- [Goal of the exercise] Give again, exactly as written, each line of the material below starting at the line that contains "January 2021 (39, 1749)" and ending at the line that contains "May 2024 (35, 1250)". Both ends count, and no other line does.

━━━━━━━━━━━━━━━━━━━━

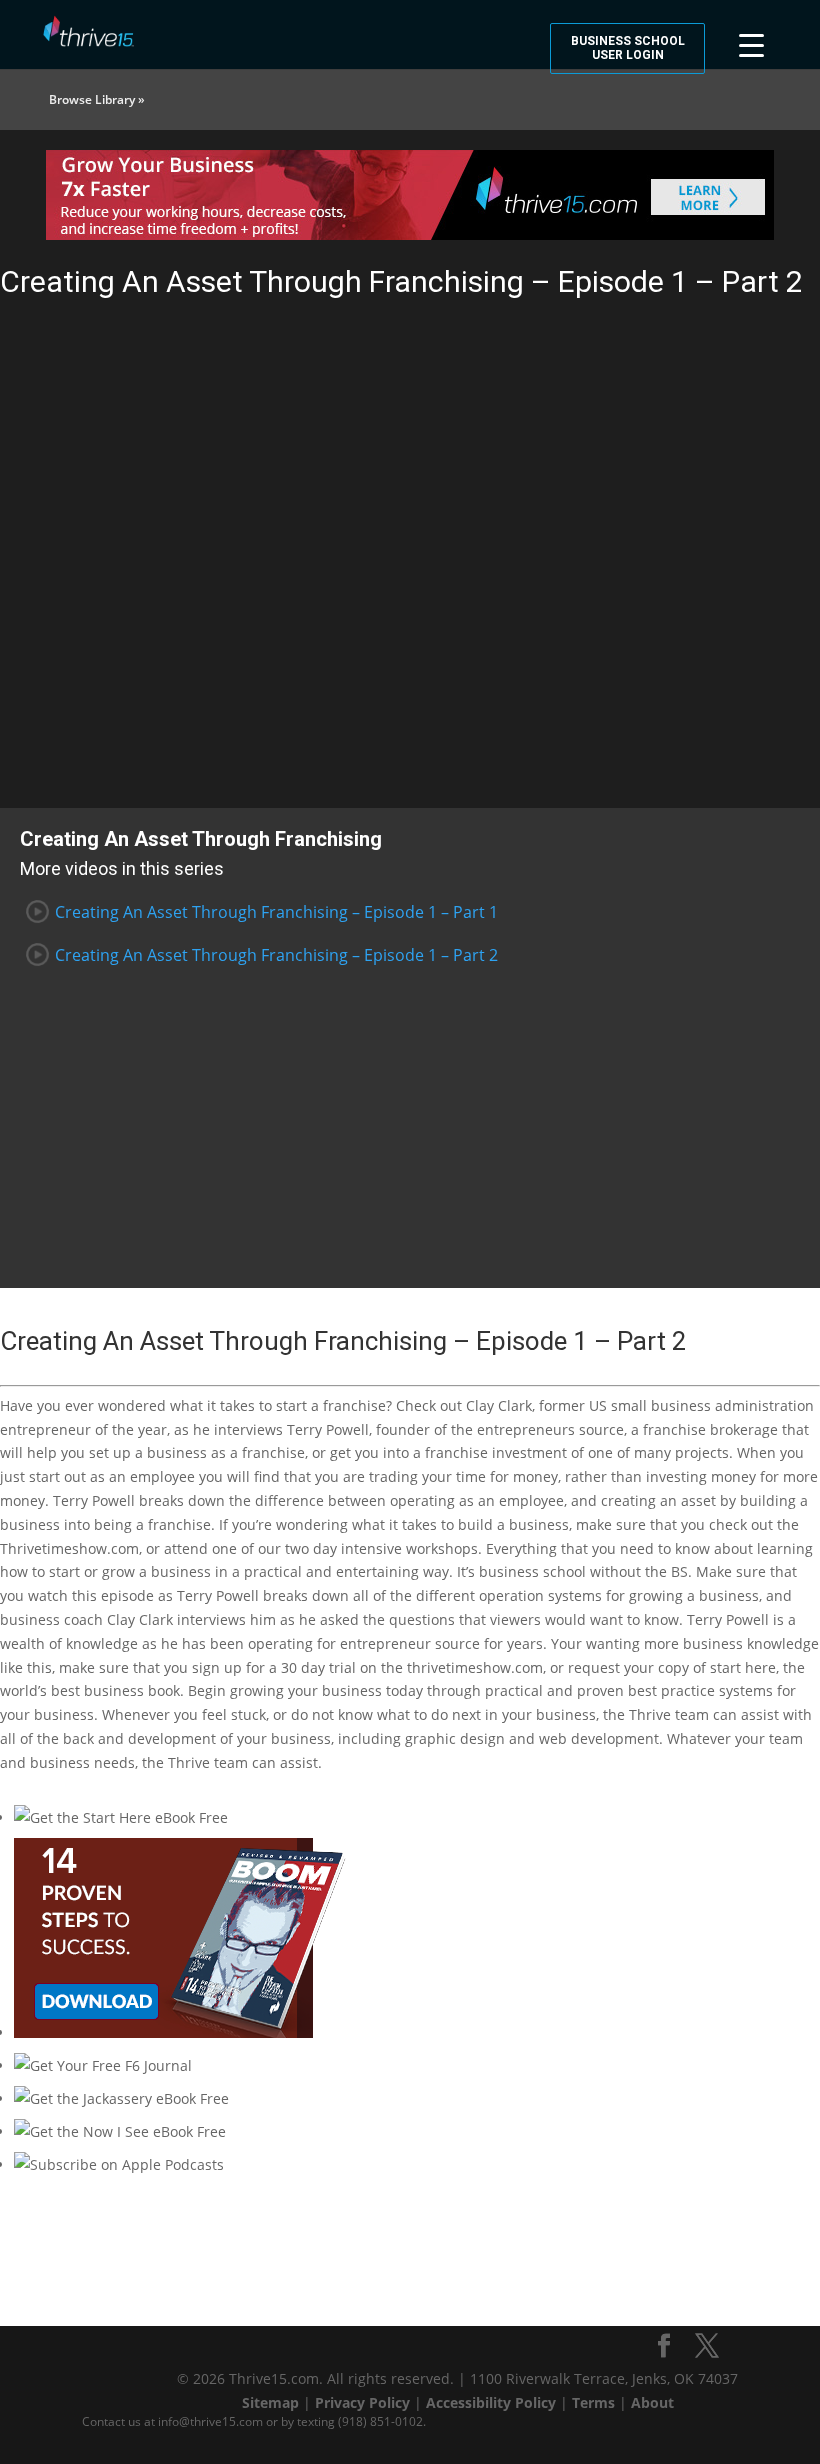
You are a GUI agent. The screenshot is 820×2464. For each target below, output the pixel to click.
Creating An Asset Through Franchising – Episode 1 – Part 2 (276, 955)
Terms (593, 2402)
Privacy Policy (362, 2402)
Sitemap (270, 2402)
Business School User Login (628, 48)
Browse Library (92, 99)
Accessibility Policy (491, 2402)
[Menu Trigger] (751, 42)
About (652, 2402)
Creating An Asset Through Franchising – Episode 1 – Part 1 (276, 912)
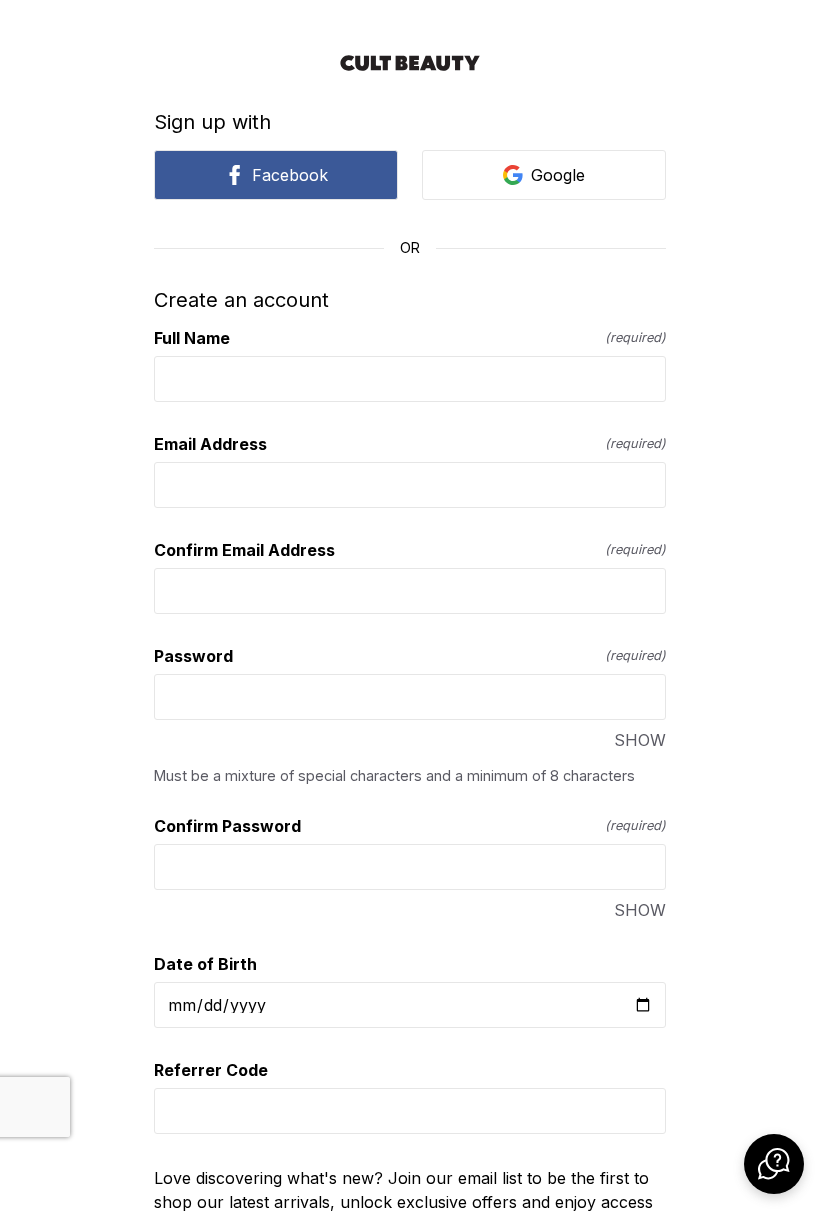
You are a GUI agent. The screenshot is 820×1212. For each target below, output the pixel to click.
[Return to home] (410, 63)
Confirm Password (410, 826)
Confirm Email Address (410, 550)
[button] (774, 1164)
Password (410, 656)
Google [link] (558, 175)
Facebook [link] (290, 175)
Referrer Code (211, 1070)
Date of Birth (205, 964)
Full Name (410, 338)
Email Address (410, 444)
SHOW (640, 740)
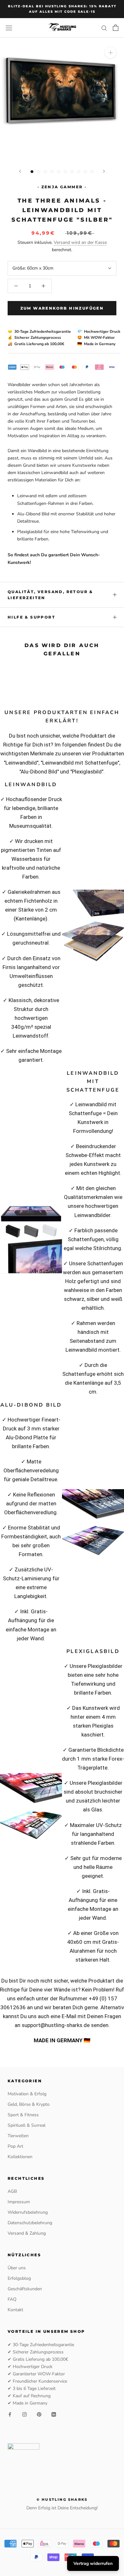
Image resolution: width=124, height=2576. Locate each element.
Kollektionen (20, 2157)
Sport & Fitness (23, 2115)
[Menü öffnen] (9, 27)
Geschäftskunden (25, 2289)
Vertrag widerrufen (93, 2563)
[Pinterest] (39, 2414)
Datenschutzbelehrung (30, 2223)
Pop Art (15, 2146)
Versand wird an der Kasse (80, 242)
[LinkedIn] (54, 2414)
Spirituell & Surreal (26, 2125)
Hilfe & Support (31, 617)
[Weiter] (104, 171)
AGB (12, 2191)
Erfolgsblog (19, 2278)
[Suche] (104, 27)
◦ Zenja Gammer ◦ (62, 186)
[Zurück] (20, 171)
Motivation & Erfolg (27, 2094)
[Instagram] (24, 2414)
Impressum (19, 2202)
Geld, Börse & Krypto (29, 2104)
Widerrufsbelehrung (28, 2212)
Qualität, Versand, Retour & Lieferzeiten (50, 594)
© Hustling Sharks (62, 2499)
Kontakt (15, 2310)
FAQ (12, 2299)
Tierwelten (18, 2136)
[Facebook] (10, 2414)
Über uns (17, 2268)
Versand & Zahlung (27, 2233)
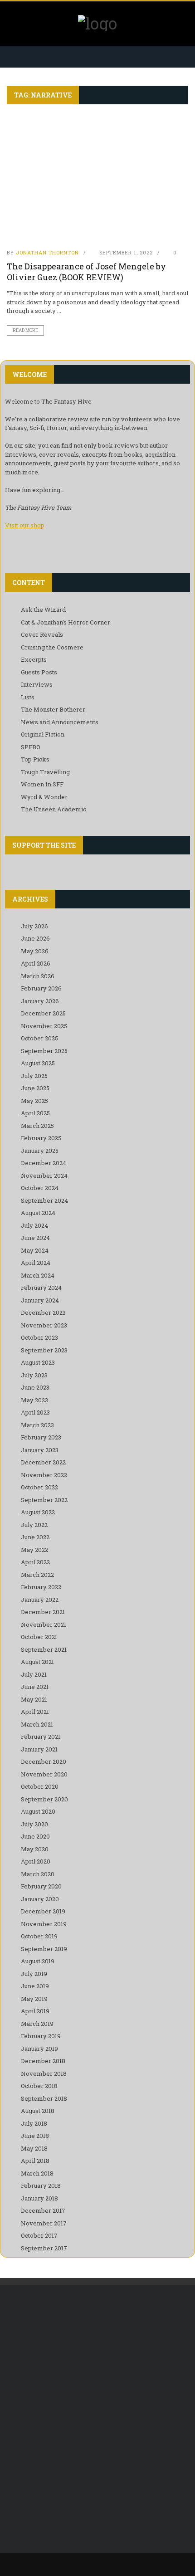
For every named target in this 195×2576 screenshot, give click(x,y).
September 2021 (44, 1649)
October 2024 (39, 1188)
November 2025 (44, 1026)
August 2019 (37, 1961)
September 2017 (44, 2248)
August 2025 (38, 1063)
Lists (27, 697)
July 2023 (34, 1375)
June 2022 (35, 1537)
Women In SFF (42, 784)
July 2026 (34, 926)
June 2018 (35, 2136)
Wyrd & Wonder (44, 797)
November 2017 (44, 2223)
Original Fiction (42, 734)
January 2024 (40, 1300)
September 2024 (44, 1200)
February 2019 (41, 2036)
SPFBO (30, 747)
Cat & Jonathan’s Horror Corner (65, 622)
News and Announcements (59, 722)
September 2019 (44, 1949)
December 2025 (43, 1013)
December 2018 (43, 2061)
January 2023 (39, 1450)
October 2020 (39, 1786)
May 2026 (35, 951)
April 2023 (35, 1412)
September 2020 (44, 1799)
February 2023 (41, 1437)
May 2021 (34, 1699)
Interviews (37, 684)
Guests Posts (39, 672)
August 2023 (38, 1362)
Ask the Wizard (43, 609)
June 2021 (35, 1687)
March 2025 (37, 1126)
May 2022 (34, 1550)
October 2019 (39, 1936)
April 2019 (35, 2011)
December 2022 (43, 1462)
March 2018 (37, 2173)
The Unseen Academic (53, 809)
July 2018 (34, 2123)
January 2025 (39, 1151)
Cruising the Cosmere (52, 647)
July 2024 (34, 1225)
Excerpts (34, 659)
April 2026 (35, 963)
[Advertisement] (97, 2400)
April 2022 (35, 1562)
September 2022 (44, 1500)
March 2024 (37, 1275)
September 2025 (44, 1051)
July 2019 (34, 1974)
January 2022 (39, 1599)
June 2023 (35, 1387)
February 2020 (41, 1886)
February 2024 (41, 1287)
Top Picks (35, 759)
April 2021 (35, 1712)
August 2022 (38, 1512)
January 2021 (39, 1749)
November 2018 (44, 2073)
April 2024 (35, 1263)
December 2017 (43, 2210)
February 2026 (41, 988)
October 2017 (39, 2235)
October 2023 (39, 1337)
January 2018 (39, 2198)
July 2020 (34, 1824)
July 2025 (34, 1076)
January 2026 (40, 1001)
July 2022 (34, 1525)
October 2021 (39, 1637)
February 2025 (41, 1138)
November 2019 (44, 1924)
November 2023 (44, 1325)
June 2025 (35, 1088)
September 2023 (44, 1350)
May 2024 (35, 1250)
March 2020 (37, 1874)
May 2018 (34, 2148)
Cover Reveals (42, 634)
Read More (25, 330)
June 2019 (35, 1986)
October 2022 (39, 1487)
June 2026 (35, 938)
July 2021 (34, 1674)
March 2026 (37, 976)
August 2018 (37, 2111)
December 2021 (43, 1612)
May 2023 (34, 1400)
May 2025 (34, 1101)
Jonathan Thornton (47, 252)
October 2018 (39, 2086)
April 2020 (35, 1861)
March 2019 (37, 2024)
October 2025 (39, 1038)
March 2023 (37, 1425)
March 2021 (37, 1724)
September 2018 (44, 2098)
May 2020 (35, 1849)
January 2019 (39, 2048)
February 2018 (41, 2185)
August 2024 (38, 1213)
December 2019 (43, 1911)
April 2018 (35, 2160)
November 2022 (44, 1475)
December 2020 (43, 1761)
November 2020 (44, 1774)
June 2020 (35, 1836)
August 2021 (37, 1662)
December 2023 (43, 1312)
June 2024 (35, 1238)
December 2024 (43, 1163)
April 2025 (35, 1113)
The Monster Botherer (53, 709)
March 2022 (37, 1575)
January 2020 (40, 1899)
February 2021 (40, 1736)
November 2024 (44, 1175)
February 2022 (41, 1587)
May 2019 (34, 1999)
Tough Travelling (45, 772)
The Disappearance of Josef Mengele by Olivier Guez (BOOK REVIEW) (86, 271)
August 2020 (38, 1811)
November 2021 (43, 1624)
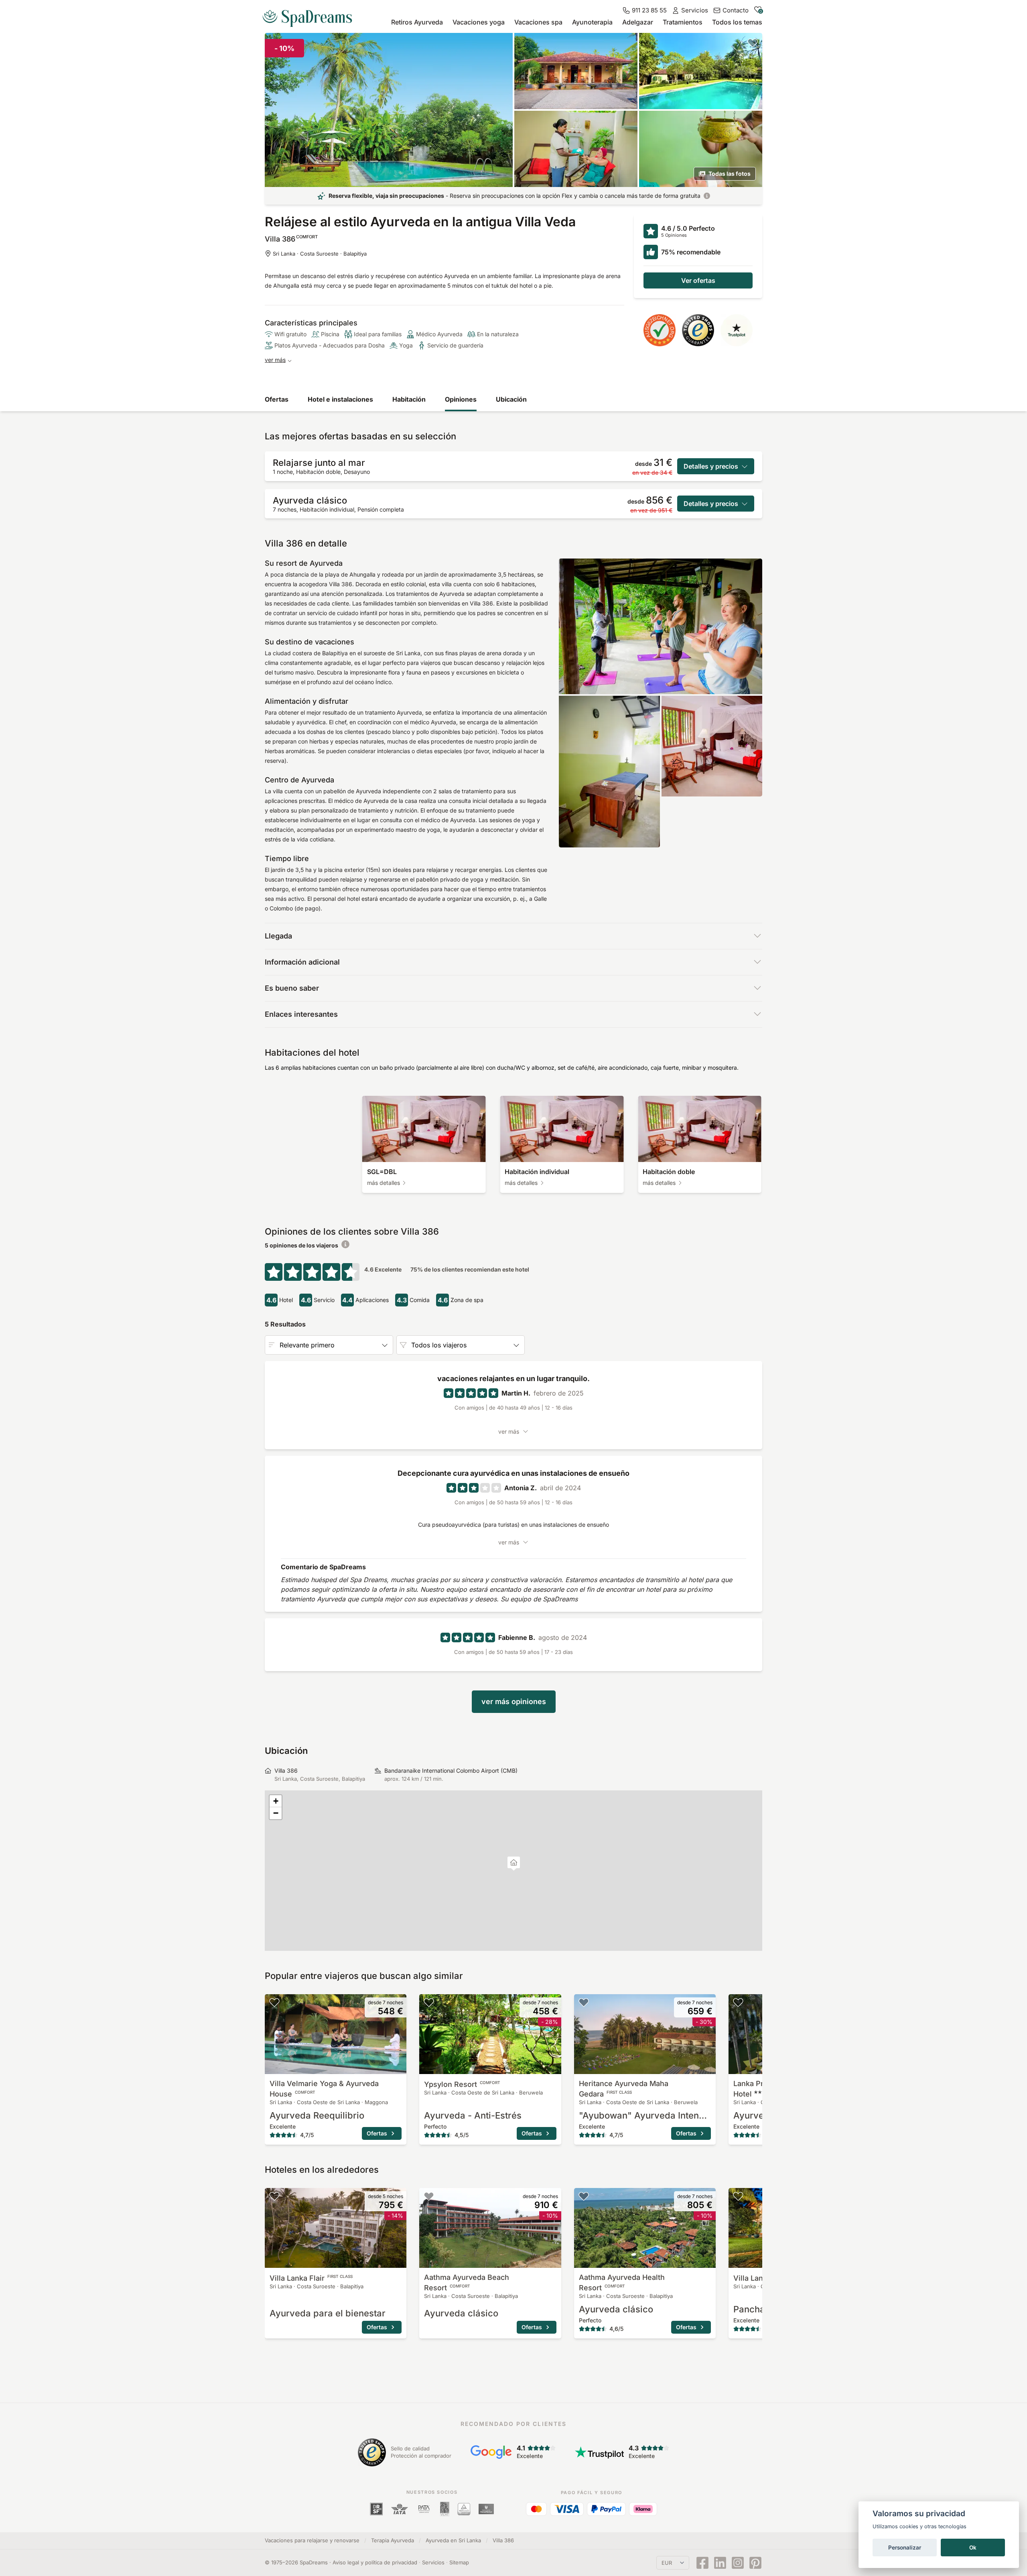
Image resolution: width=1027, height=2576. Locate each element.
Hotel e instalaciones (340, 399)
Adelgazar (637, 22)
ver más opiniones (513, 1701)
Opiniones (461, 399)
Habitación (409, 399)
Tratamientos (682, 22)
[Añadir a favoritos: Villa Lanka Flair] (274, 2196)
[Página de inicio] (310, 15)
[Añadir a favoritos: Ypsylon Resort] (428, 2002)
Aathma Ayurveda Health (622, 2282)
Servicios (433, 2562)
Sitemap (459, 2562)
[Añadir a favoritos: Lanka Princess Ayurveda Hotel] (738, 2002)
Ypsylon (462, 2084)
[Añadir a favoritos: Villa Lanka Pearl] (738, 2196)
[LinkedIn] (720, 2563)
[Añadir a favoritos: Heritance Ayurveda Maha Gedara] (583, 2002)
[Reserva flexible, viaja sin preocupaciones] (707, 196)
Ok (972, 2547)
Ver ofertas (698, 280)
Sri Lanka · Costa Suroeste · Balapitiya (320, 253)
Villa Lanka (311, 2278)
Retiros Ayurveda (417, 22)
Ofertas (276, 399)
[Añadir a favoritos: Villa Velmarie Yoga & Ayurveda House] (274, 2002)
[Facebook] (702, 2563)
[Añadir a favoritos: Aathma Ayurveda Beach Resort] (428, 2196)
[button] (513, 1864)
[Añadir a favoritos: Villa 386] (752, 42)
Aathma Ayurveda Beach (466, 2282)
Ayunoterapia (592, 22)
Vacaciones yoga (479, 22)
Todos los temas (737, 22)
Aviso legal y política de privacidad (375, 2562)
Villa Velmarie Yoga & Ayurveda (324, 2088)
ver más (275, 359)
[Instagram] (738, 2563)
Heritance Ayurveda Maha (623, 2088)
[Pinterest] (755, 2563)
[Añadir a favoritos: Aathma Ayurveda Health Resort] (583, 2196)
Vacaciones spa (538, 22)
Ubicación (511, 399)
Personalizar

━━━━━━━━━━━━━━━━━━━━

- [Solution]
January 2021 (39, 1749)
November 2018 (44, 2073)
April 2024 (35, 1263)
December 2017 (43, 2210)
February 2026 (41, 988)
October 2017 (39, 2235)
October 2023 (39, 1337)
January 2018 (39, 2198)
July 2020 (34, 1824)
July 2025 (34, 1076)
January 2026 (40, 1001)
July 2022 (34, 1525)
October 2021 (39, 1637)
February 2025 (41, 1138)
November 2019 (44, 1924)
November 2023 (44, 1325)
June 2025 (35, 1088)
September 2023 (44, 1350)
May 2024 (35, 1250)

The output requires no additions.